Why 12 picks came from nearly 150 players
The number that matters most is not the dozen draft selections. It is the size of the pool that produced them. Nearly 150 participants were tested, checked for prior college or pro experience, and then put through player testing and simulated games before managers began picking. That scale explains why only 12 players were selected over two rounds: the league wanted a short list of players who had already passed multiple filters, not a mass of speculative bets.

The 2025 draft also showed how selective the league has become about where talent comes from. Quinton Martinez, the first pick, had already spent time in the Angels system. Colin Burgess also brought affiliated experience from the Tigers system. Other names in the pool reflected a far wider map, including UNC Pembroke, Rutgers-Newark, Wallace State, and the California Winter League. That mix tells you what the Atlantic League really is: a place where college baseball, affiliated-ball veterans, and showcase players all collide in the same market.
What teams prioritized in 2025
The 2025 Pro Days made one priority obvious: immediate usability. Managers and coaches from all 10 Atlantic League clubs evaluated the players, and MLB scouts, international-league representatives, and MLB-club evaluators could also attend and sign players during the event. When that many decision-makers are in the same building, the league is rewarding players who can look competitive against professional pitching and defense right away, not months later.
That emphasis on readiness is exactly why the event has become a spring opportunity for players seeking contracts in the Atlantic League and other pro leagues. The league is effectively creating a shared market in one place, one day at a time. Players are not only auditioning for Atlantic League jobs, they are exposing themselves to the wider baseball economy that sits around the league, including MLB organizations and international clubs.

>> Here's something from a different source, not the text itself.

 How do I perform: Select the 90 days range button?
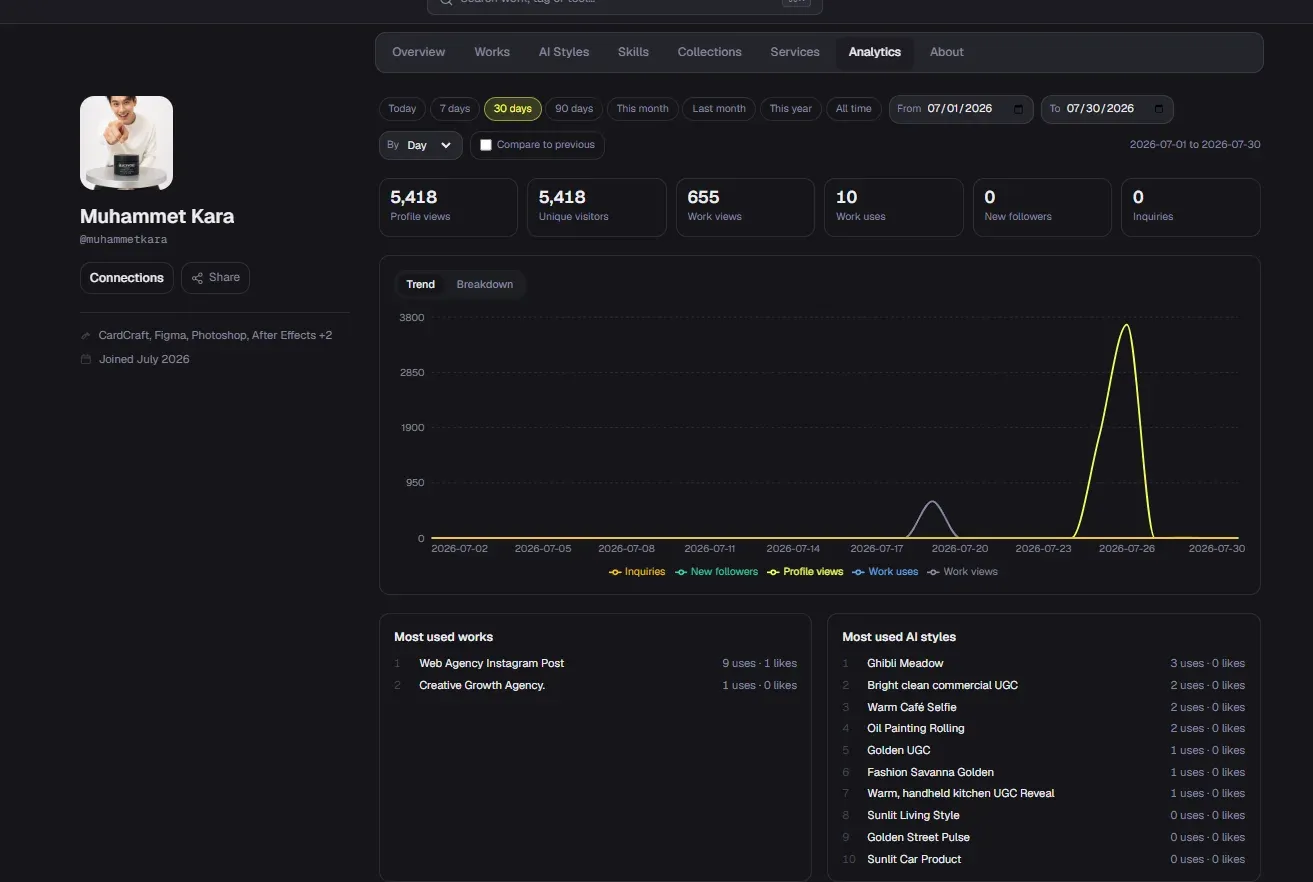coord(574,109)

What happened after the draft

The draft does not end with selection. It begins another round of sorting. In 2025, six of the 12 draft choices eventually earned roster spots on Atlantic League teams, one was transferred to an MLB organization contract, and a seventh player later signed as a free agent and became an ALPB Midseason All-Star. That is the clearest proof that the Pro Days are not just a one-off showcase. They are a supply line into the season itself.
That movement also shows why the Atlantic League can afford to be so transparent about roster building. Fans can see the testing, the simulated games, the draft, the contract signings, and then the constant movement that follows. A drafted player might stick, shift to an MLB organization, or later re-enter the league as a free agent. The draft is only the first turn in a system built on signings, releases, and constant roster churn.
The league behind the system
The draft matters because the league itself was built to operate this way. Frank Boulton founded the Atlantic League in 1998, and the league began play on May 20, 1998, with six teams concentrated in the Northeast United States. By 2026, it had grown to 10 teams and a 126-game schedule, with North and South Division play leading into the league championship path.
That growth sits alongside a bigger claim the league has made for itself: it describes the Atlantic League of Professional Baseball as Major League Baseball’s first Professional Partner League and the highest level of professional baseball outside MLB. The league also says it has sent more than 1,400 players to MLB organizations, and a later statement put the total of Atlantic League players who have signed with MLB or international teams at more than 1,450. Those numbers explain why Pro Days draw so much attention. In a league with no traditional farm system, the draft is not a side story. It is the mechanism that keeps the roster market alive.